Елена Александровна подняла на меня глаза, и, показалось мне, усмешка пробежала по ее губам.

«Смейся, смейся! — думал я. — Смейся, сколько тебе угодно!»

Первые дни после этого вечера Елена Александровна выдерживала свой строгий тон и почти не говорила со мной, думая, конечно, что наказывает меня за дерзость, обнаруженную мной несколько дней тому назад, но через несколько дней она смягчилась и стала любезней. Ее точно забавляло дразнить меня, и она нередко меняла обращение: то была любезна, кокетлива, внимательна, то вдруг снова третировала меня с небрежностью гордой барыни и даже бывала дерзка, так что Марья Александровна не раз пожимала плечами и с укором шептала, взглядывая на сестру впалыми большими глазами:

— Helene!

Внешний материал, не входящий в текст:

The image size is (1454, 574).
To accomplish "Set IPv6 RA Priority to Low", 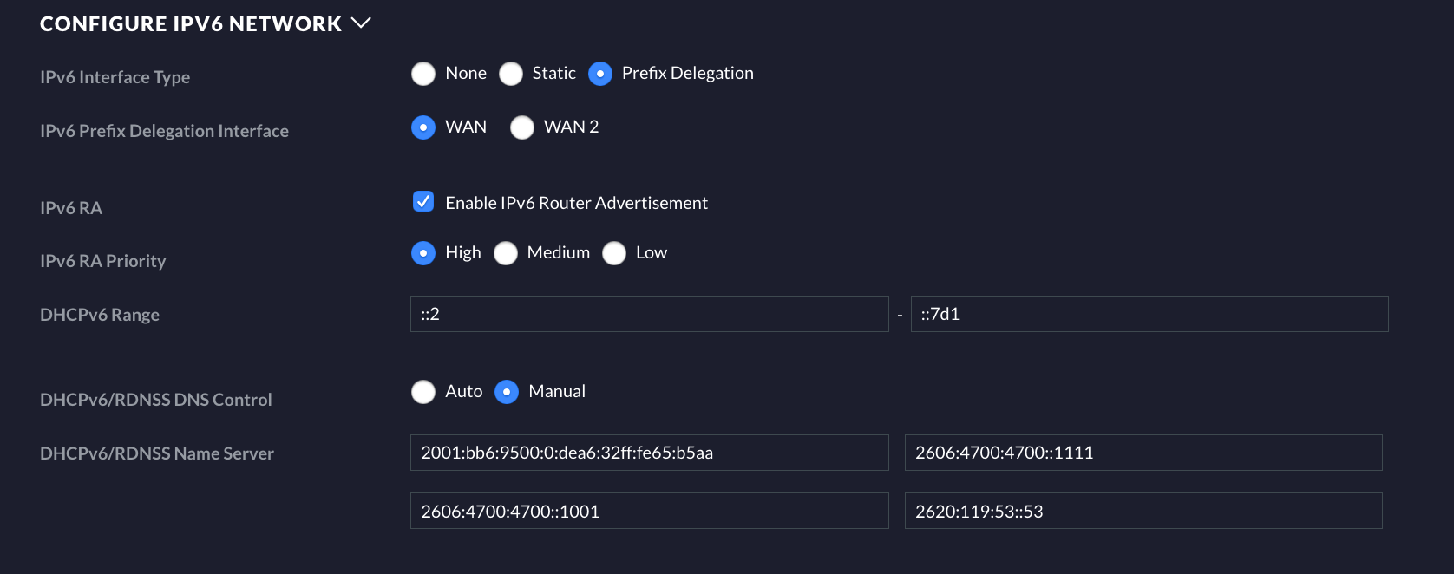I will click(x=614, y=253).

Helene!

Раз я даже слышал, притаившись в саду, как Марья Александровна допрашивала сестру:

— За что ты так притесняешь бедного Петра Антоновича? Ты иногда бываешь просто невозможна с ним.

— Будто?

— Он прекрасный молодой человек. Такой скромный, такой внимательный и, кажется, несчастный! За что такое обращение?

— Уж не нравится ли он тебе? — И Елена Александровна залилась смехом. — Ты так горячо его защищаешь.

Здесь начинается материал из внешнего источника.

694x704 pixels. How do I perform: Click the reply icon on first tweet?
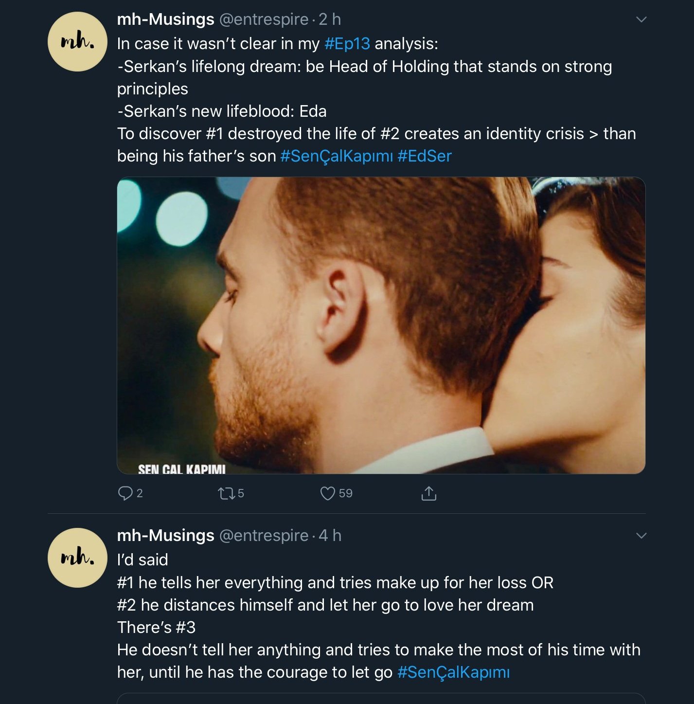pos(125,493)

— Helene! Что за вздор! Как тебе не стыдно говорить глупости? Мне просто жаль его. Я удивляюсь, как еще он выносит твое обращение.

— Еще бы! — как-то самоуверенно сказала она. — Смел бы не выносить!..

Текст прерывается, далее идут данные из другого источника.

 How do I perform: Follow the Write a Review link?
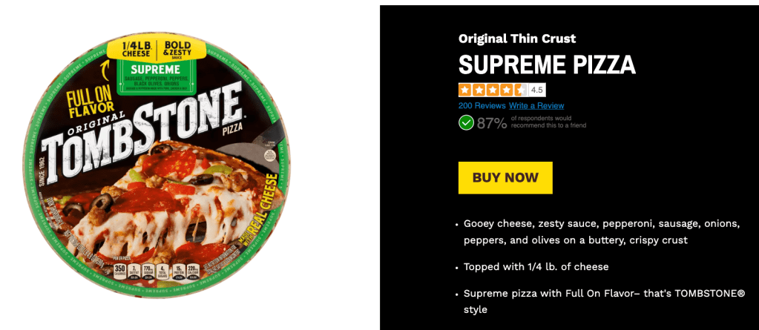(x=536, y=105)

— Ты просто взбалмошная женщина! — с сердцем проговорила сестра.

— Может быть; только напрасно ты так жалеешь этого… сурка. Он вовсе не так скромен, как кажется. Карие его глаза часто бегают, как мышонки. Ну, да бог с ним!

И разговор сестер смолк.

Я слушал и злился. Злился и хотел проучить эту женщину. Но как проучить, в этот момент я не давал себе отчета.

Я стал реже спускаться вниз. Когда Елена Александровна приглашала меня «поскучать вместе», я отговаривался спешной работой, которую будто бы должен приготовить для Остроумова. Рязанова пристально взглядывала на меня, точно изумляясь моему стоицизму. Ей хотелось продолжать шалить, а я настойчиво уклонялся. Она стала капризна и раздражительна. Очевидно, ей было скучно. Целую неделю я выдержал добровольное затворничество, и когда Рязанова, недоверчиво улыбаясь, спрашивала: «А вы все работаете?» — я отвечал, что «все работаю».

Однажды после обеда Марья Александровна с Верочкой и мисс Купер собрались на озеро смотреть рыбную ловлю. Звали Рязанову, но она сказала, что поедет кататься верхом, и приказала седлать Орлика.

— С кем же ты поедешь, Helene? Андрей болен.

— С кем? — переспросила она и прибавила: — Петр Антонович меня проводит.

Марья Александровна с укором взглянула на сестру. Действительно, тон Рязановой был небрежен и резок.

— Но, быть может, Петр Антонович не может. Он кончает работу…

— Он, верно, кончил! — проговорила Рязанова. — Хотите провожать меня? — повернулась она вдруг ко мне, окидывая быстрым ласковым взглядом, резко отличавшимся от небрежного тона ее слов.

— С большим удовольствием!

Марья Александровна пожала плечами, видя, как безропотно я согласился, а Верочка и Володя даже сердито взглянули, изумляясь покорности и безответности перед этим небрежным приказанием.

Рязанова взглянула на сестру с усмешкой, точно хотела сказать: «Видишь, какой он послушный!»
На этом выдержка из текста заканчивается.